*Exercise directions*
Reproduce each of the entries below verbatim, line for line, with no changes.

* Start Records *

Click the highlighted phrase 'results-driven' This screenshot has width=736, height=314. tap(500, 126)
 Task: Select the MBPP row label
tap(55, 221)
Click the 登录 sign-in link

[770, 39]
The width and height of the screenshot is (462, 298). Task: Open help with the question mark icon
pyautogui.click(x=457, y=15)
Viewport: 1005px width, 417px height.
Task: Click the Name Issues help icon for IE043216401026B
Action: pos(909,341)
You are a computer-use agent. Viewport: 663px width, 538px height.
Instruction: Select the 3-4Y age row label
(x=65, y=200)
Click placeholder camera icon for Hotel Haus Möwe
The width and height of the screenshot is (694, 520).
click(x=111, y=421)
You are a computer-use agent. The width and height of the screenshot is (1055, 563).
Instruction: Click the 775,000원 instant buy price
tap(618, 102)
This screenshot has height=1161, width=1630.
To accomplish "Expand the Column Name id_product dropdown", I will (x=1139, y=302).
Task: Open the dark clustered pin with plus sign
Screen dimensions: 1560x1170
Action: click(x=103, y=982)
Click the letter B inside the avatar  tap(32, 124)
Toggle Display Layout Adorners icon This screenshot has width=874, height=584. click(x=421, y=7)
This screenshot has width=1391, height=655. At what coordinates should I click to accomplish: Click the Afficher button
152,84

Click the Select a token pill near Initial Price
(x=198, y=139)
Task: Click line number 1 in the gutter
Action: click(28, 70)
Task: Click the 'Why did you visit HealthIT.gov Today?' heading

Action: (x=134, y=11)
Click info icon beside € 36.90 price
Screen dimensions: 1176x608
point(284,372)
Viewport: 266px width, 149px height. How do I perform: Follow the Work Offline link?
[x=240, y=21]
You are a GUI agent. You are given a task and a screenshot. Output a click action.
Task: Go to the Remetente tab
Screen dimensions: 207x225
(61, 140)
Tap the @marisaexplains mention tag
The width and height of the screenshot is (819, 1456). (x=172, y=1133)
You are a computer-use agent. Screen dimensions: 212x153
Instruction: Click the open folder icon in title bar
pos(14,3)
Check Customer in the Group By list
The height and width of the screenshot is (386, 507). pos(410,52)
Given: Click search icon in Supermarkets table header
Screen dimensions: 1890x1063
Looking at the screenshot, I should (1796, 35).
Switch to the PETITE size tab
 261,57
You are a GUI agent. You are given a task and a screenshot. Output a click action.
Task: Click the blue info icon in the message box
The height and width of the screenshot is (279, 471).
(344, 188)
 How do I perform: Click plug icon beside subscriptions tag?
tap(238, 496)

* End Records *

*Written answer*
Click the highlighted phrase 'results-driven' This screenshot has width=736, height=314. tap(500, 126)
 Task: Select the MBPP row label
tap(55, 221)
Click the 登录 sign-in link

[770, 39]
The width and height of the screenshot is (462, 298). Task: Open help with the question mark icon
pyautogui.click(x=457, y=15)
Viewport: 1005px width, 417px height.
Task: Click the Name Issues help icon for IE043216401026B
Action: pos(909,341)
You are a computer-use agent. Viewport: 663px width, 538px height.
Instruction: Select the 3-4Y age row label
(x=65, y=200)
Click placeholder camera icon for Hotel Haus Möwe
The width and height of the screenshot is (694, 520).
click(x=111, y=421)
You are a computer-use agent. The width and height of the screenshot is (1055, 563).
Instruction: Click the 775,000원 instant buy price
tap(618, 102)
This screenshot has height=1161, width=1630.
To accomplish "Expand the Column Name id_product dropdown", I will (x=1139, y=302).
Task: Open the dark clustered pin with plus sign
Screen dimensions: 1560x1170
Action: click(x=103, y=982)
Click the letter B inside the avatar  tap(32, 124)
Toggle Display Layout Adorners icon This screenshot has width=874, height=584. click(x=421, y=7)
This screenshot has width=1391, height=655. At what coordinates should I click to accomplish: Click the Afficher button
152,84

Click the Select a token pill near Initial Price
(x=198, y=139)
Task: Click line number 1 in the gutter
Action: click(28, 70)
Task: Click the 'Why did you visit HealthIT.gov Today?' heading

Action: (x=134, y=11)
Click info icon beside € 36.90 price
Screen dimensions: 1176x608
point(284,372)
Viewport: 266px width, 149px height. How do I perform: Follow the Work Offline link?
[x=240, y=21]
You are a GUI agent. You are given a task and a screenshot. Output a click action.
Task: Go to the Remetente tab
Screen dimensions: 207x225
(61, 140)
Tap the @marisaexplains mention tag
The width and height of the screenshot is (819, 1456). (x=172, y=1133)
You are a computer-use agent. Screen dimensions: 212x153
Instruction: Click the open folder icon in title bar
pos(14,3)
Check Customer in the Group By list
The height and width of the screenshot is (386, 507). pos(410,52)
Given: Click search icon in Supermarkets table header
Screen dimensions: 1890x1063
Looking at the screenshot, I should (1796, 35).
Switch to the PETITE size tab
 261,57
You are a GUI agent. You are given a task and a screenshot. Output a click action.
Task: Click the blue info icon in the message box
The height and width of the screenshot is (279, 471).
(344, 188)
 How do I perform: Click plug icon beside subscriptions tag?
tap(238, 496)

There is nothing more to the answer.